La Contraloría Regional Metropolitana detectó graves falencias en la gestión de licencias médicas de la Dirección Regional Metropolitana de la Junji, tras una auditoría que abarcó el período entre 2017 y 2024. El informe reveló un perjuicio fiscal superior a los $20 mil millones, asociado a reposos médicos que no fueron recuperados por el servicio, encendiendo alertas sobre control interno y probidad administrativa.

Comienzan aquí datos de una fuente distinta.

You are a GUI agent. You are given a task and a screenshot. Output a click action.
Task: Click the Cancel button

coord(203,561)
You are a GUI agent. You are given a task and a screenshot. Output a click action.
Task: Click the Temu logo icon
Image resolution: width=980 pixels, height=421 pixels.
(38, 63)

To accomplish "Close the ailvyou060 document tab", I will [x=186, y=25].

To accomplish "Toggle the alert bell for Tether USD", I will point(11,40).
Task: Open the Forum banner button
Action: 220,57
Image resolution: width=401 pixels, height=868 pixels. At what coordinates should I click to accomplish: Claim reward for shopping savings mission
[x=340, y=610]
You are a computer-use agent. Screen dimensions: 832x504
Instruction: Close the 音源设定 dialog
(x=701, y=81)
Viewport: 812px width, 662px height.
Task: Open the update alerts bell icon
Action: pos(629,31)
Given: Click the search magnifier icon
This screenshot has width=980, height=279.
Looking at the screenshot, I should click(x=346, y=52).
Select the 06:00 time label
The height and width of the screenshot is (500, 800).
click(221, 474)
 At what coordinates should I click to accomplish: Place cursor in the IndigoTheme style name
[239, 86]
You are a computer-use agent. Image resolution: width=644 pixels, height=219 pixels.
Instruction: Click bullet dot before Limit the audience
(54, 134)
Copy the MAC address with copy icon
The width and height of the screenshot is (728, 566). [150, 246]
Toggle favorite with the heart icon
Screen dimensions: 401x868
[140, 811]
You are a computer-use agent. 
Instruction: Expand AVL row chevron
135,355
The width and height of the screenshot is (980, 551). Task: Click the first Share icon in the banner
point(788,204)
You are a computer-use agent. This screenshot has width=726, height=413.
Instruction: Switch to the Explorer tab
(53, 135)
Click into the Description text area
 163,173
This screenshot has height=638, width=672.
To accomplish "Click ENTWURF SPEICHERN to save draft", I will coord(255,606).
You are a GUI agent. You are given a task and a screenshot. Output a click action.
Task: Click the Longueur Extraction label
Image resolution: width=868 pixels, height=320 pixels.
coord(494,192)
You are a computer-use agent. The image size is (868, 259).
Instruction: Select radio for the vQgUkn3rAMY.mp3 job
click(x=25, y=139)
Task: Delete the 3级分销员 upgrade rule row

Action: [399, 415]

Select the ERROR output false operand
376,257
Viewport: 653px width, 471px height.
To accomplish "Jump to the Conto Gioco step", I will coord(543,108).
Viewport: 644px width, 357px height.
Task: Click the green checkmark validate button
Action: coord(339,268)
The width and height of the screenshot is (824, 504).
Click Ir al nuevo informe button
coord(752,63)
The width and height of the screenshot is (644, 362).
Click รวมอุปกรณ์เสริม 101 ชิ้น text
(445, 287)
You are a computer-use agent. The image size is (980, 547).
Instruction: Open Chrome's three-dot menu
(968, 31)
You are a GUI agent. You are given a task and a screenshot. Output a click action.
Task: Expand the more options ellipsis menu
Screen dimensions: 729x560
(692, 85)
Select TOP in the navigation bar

El principal problema identificado es la acumulación de 60.958 licencias médicas no recuperadas, presentadas de forma intermitente por 1.045 funcionarios. De ese total, casi 10 mil reposos fueron rechazados por las entidades previsionales, sin que la Junji realizara gestiones para exigir la devolución de los recursos, incluidos casos de funcionarios ya desvinculados.
Ante este escenario, la Contraloría instruyó a la Dirección Nacional de la Junji a presentar, en un plazo de 60 días hábiles, un plan de acción que permita recuperar efectivamente los dineros adeudados. Además, se ordenó modernizar el sistema de gestión, dejando atrás el uso de planillas manuales y avanzando en la implementación de plataformas informáticas oficiales.
Como consecuencia, los antecedentes fueron remitidos al Consejo de Defensa del Estado, lo que podría derivar en acciones legales para la restitución de fondos públicos. Asimismo, el informe abre un flanco de responsabilidad administrativa y financiera, afectando la credibilidad institucional y obligando al servicio a corregir prácticas que se arrastraban por años.